TEXTE CITÉ
※
Dans les faits, toutes les banques de l’Union bancaire (21 Etats membres) cotisent au FRU. Et toutes ces banques ont déjà l’obligation de fournir annuellement un reporting détaillé de leur passif, a minima. Mais dès lors qu’une banque est considérée comme susceptible de faire l’objet d’une décision de résolution, elle doit s’organiser en conséquence. L’accès au FRU prévoit qu’auparavant 8% du passif ait été appelé pour couvrir les pertes, or, beaucoup de petites banques ne disposent pas au passif d’instruments MREL permettant de le faire. Les premières versions de CMDI prévoient donc que l’on puisse faire appel au fonds de garantie des dépôts national pour ajouter un coussin avant de bénéficier du FRU dans le nouveau processus.

On peut aussi penser que ce dossier va relancer le débat autour d’un Système européen de garantie des dépôts (Edis), troisième pilier de l’Union bancaire avec le SRM/MRU et le Mécanisme de supervision unique (SSM/SSU). Contrairement à l’exemple américain, l’Europe a déjà montré dans le passé, avec l’exemple chypriote en 2013, qu’elle ne s’orientait pas vers une couverture des dépôts sans limite.
※
CONSIGNES DE TRAVAIL
- 1) D'après le texte sur l'Union bancaire, quels sont les trois piliers de cette union ? Citez-les tels que le texte les nomme.
- 2) Prolongez le texte sur l'Union bancaire à partir de sa dernière phrase.
※
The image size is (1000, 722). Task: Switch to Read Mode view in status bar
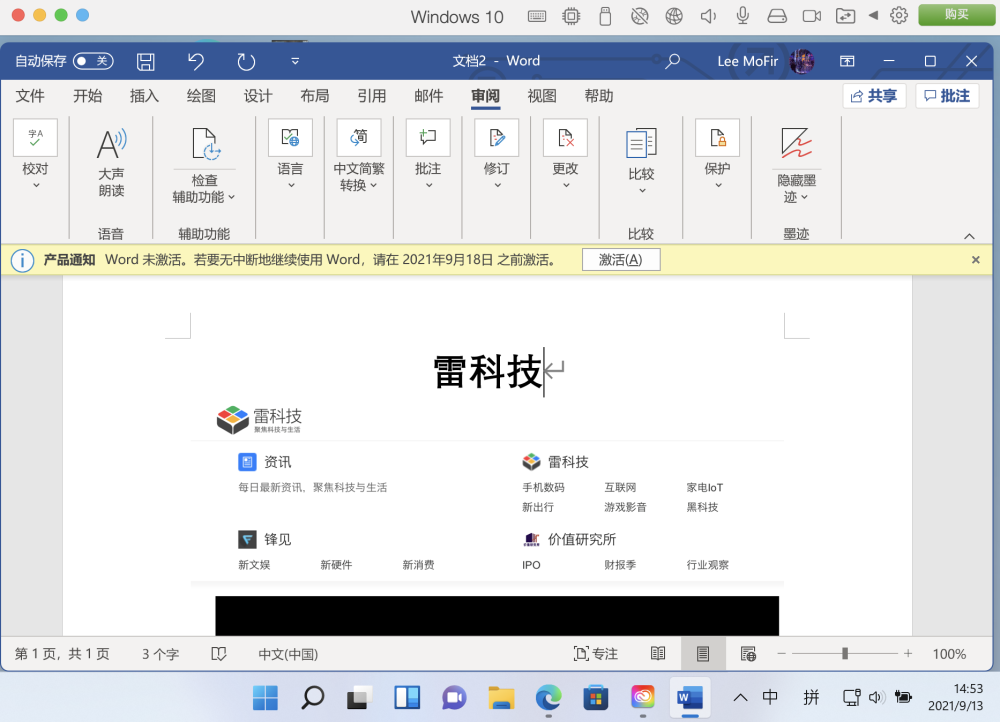(658, 654)
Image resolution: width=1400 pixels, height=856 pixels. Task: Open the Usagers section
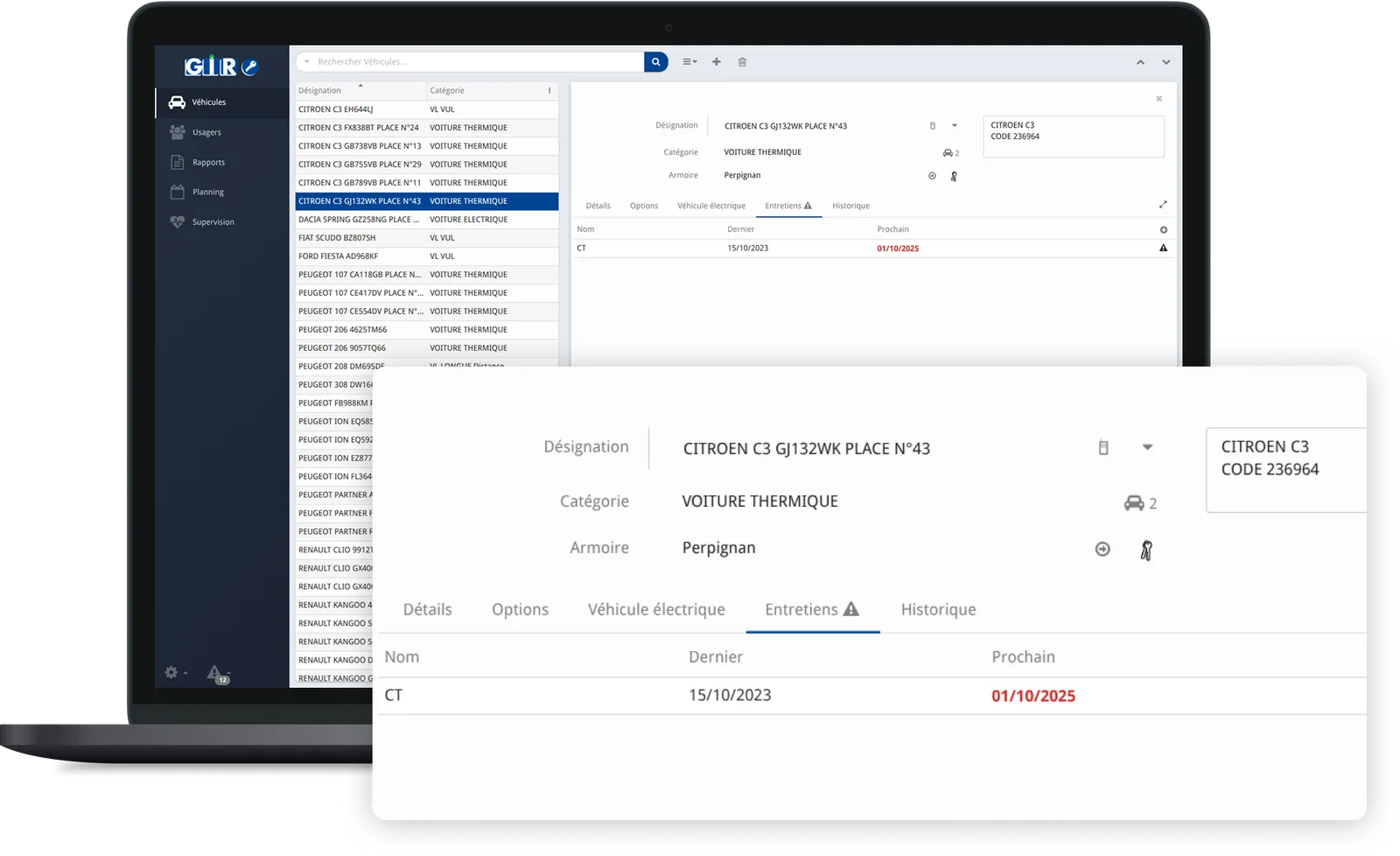(x=207, y=132)
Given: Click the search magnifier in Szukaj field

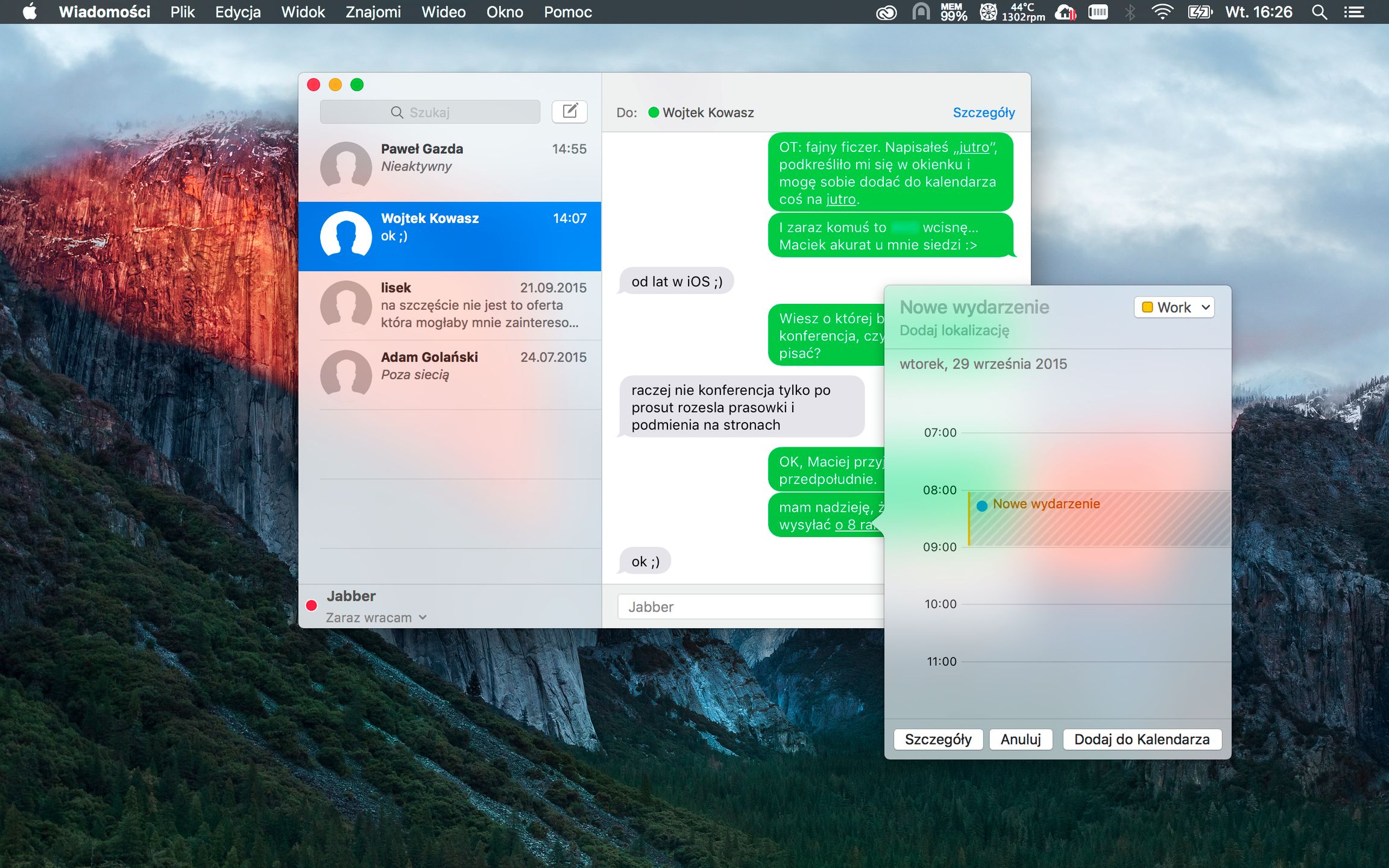Looking at the screenshot, I should click(397, 113).
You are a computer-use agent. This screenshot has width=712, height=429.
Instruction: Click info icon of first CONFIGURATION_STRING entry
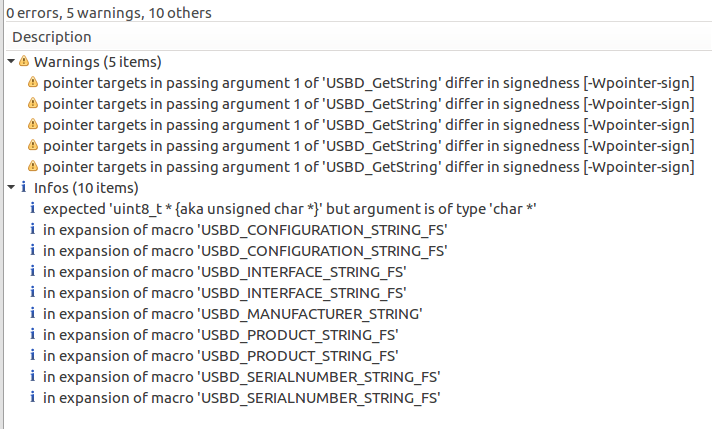coord(33,230)
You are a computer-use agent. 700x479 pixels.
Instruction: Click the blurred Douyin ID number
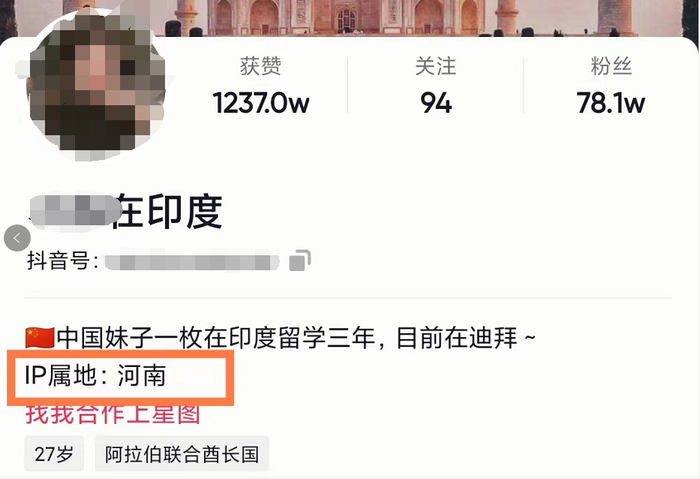point(192,262)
※
LISTE DES RÉPONSES
- 1)
- le Système européen de garantie des dépôts (Edis)
- le SRM/MRU
- le Mécanisme de supervision unique (SSM/SSU)

- 2)
La réglementation doit-elle essayer de prévoir plus clairement les régimes d’exception ?

Il faut trouver un équilibre entre la prédictibilité des systèmes existants pour résoudre des situations de crise et une certaine flexibilité du cadre. Le premier point est important pour les marchés, qui investissent sur les instruments pouvant permettre une résolution ordonnée. Mais il faut rester pragmatique, afin de s’adapter aux circonstances et aux problèmes que l’on ne peut pas tous prévoir lorsqu’une crise survient. L’objectif reste le maintien de la stabilité financière, sans faire appel au contribuable.